Show each line of the material below that contains the string "perform", matching case exactly.

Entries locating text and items
┄┄┄┄┄┄┄┄┄┄┄┄┄┄┄┄┄┄┄┄
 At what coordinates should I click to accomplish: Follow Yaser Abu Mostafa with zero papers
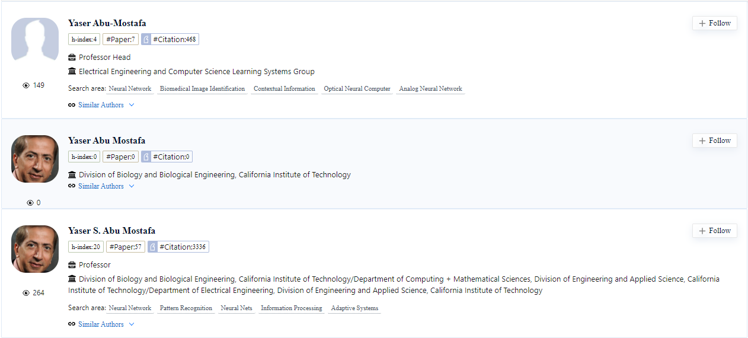(x=715, y=141)
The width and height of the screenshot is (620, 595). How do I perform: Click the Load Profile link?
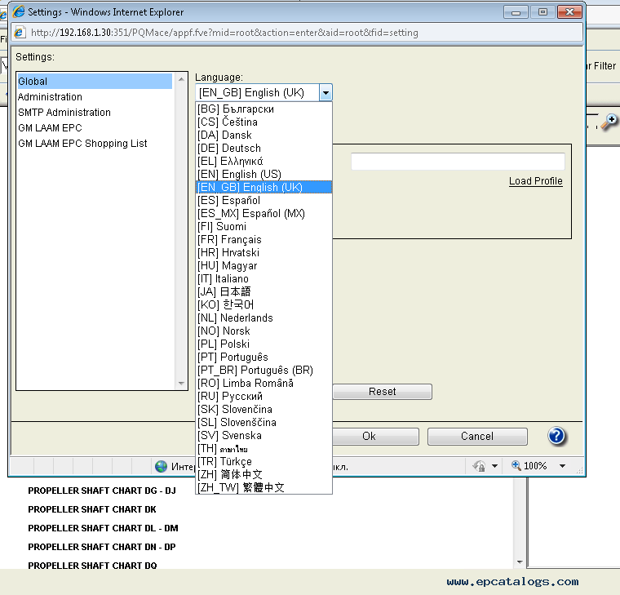pyautogui.click(x=535, y=181)
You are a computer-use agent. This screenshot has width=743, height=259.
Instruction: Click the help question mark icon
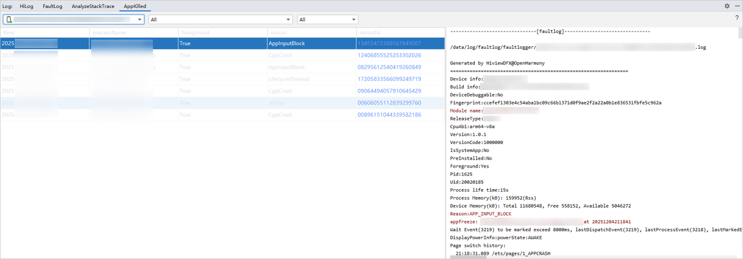tap(736, 19)
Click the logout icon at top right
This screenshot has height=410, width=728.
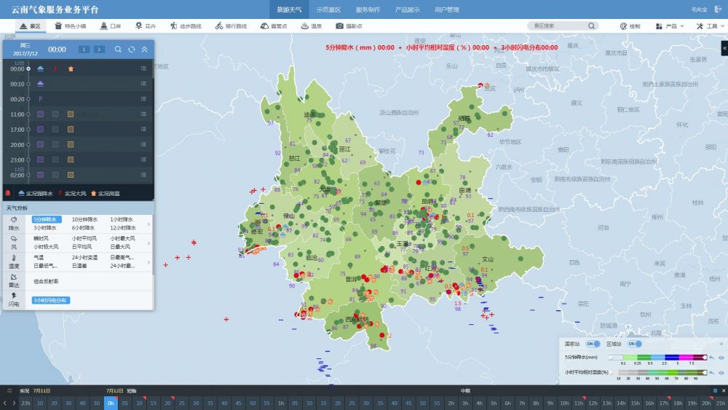716,10
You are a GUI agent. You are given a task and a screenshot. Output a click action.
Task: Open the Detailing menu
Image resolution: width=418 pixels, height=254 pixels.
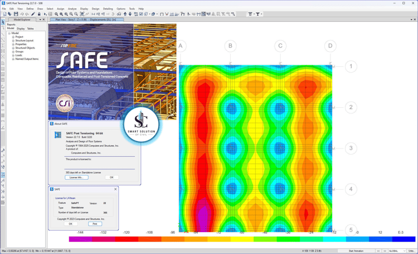[x=108, y=9]

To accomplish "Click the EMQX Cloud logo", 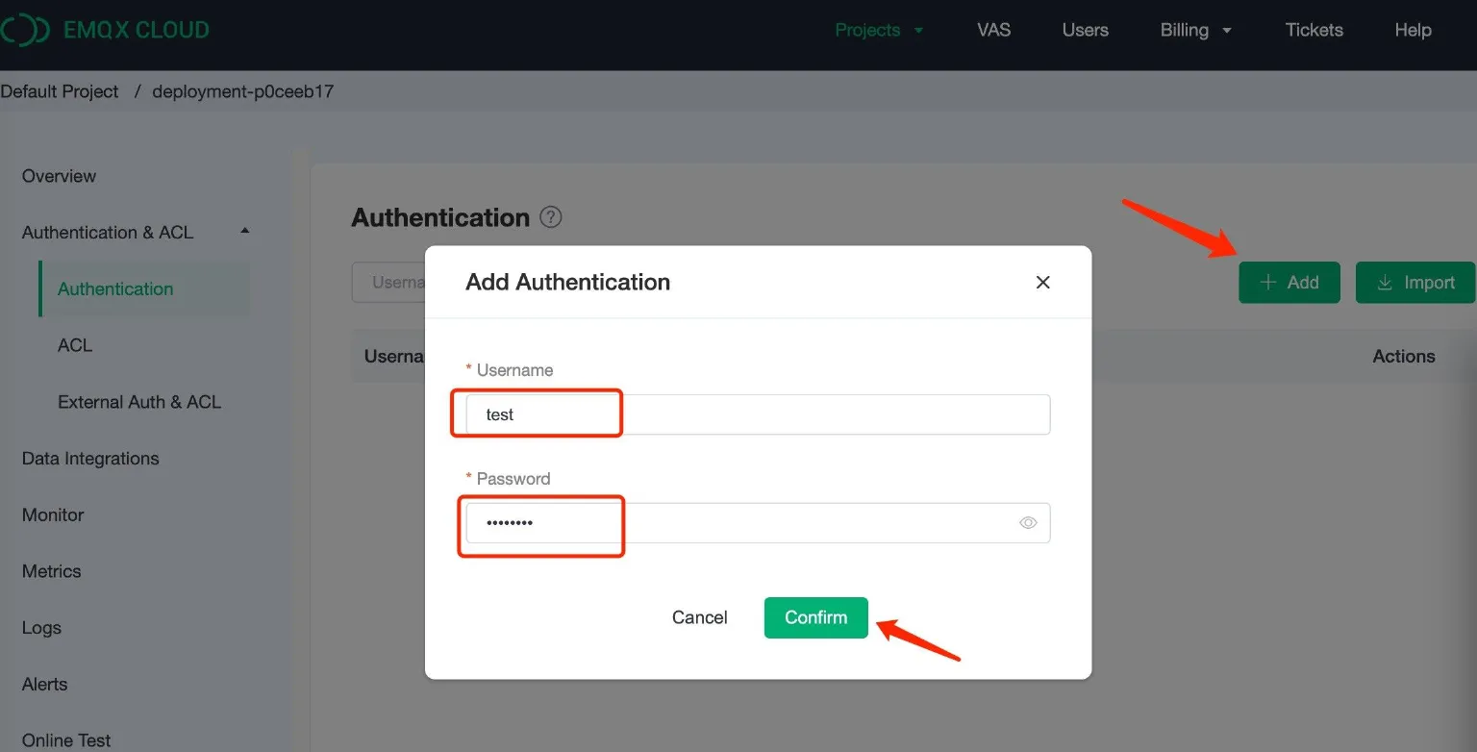I will tap(106, 29).
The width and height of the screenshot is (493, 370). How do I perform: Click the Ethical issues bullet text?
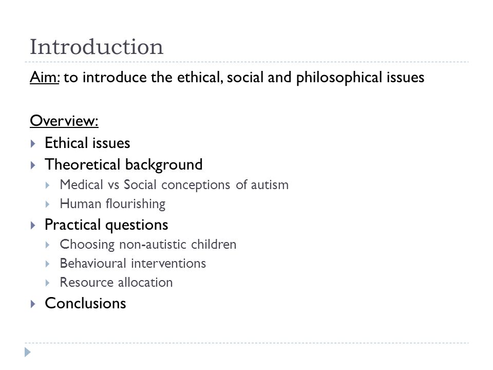coord(87,143)
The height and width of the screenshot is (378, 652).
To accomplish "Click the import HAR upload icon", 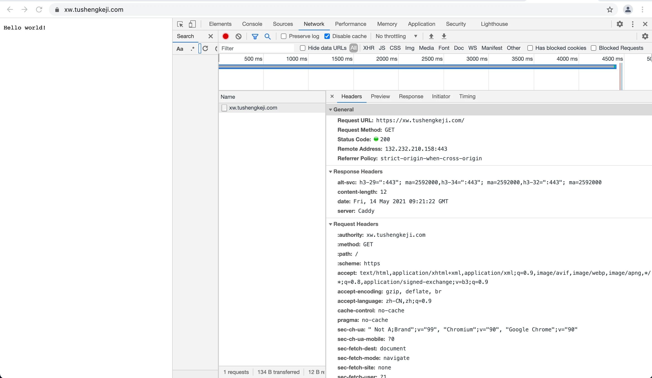I will coord(431,36).
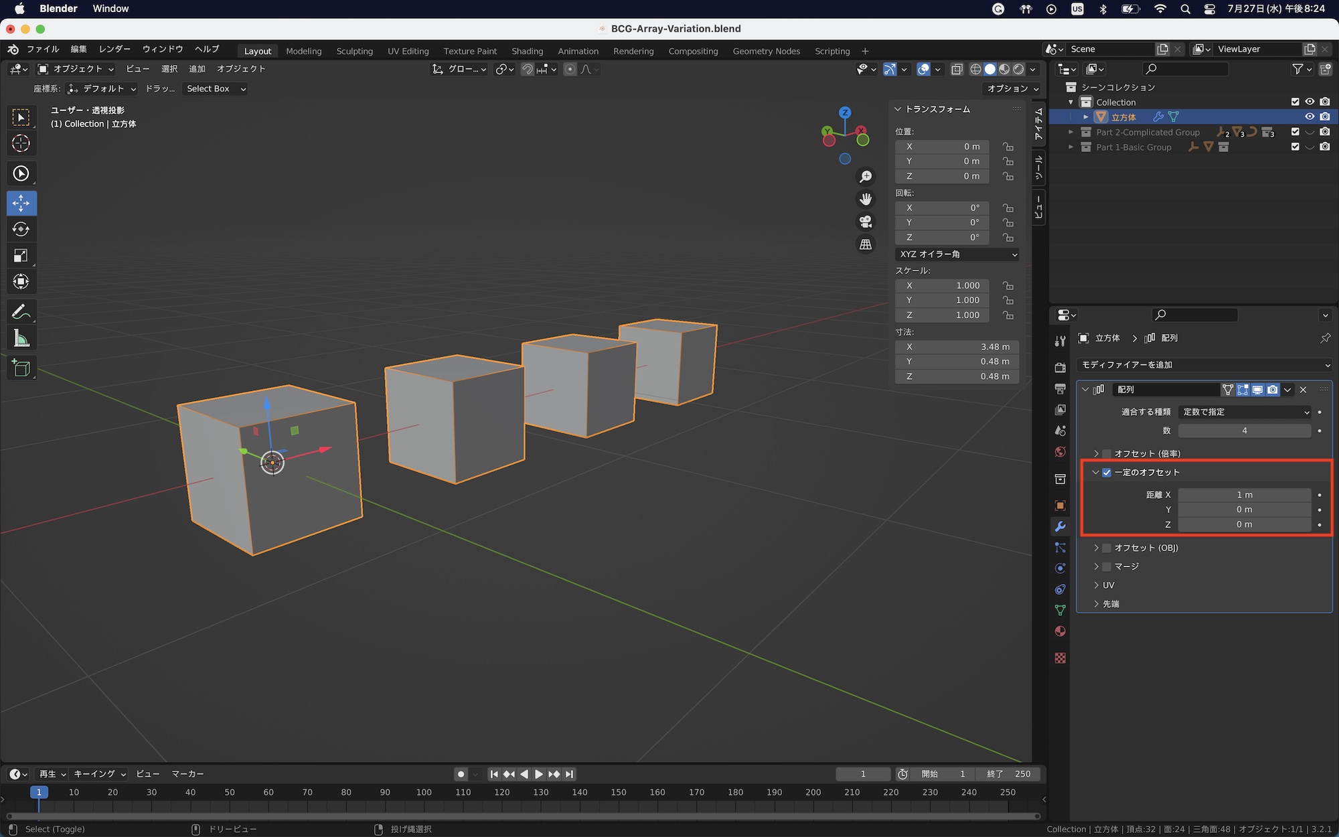Viewport: 1339px width, 837px height.
Task: Switch to the Sculpting workspace tab
Action: pyautogui.click(x=354, y=51)
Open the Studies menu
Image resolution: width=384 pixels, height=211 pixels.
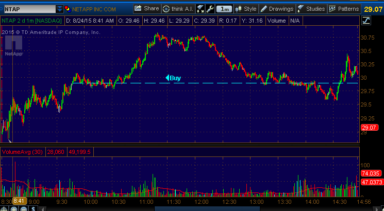pos(311,9)
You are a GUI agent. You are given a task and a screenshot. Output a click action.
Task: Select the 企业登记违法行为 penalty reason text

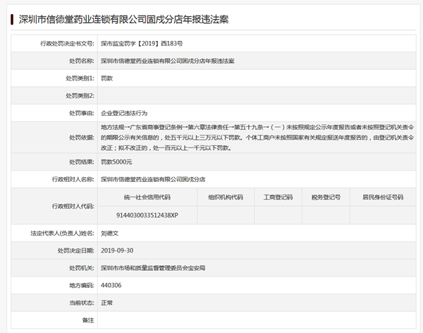pyautogui.click(x=125, y=113)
┄┄┄┄┄┄┄┄┄┄┄┄┄┄┄┄┄┄┄┄
→ SOLUTION FOR THIS PROBLEM:
The width and height of the screenshot is (620, 595). How do I perform: Click the Load Profile link?
The width and height of the screenshot is (493, 370). How do I perform: Click the Ethical issues bullet text?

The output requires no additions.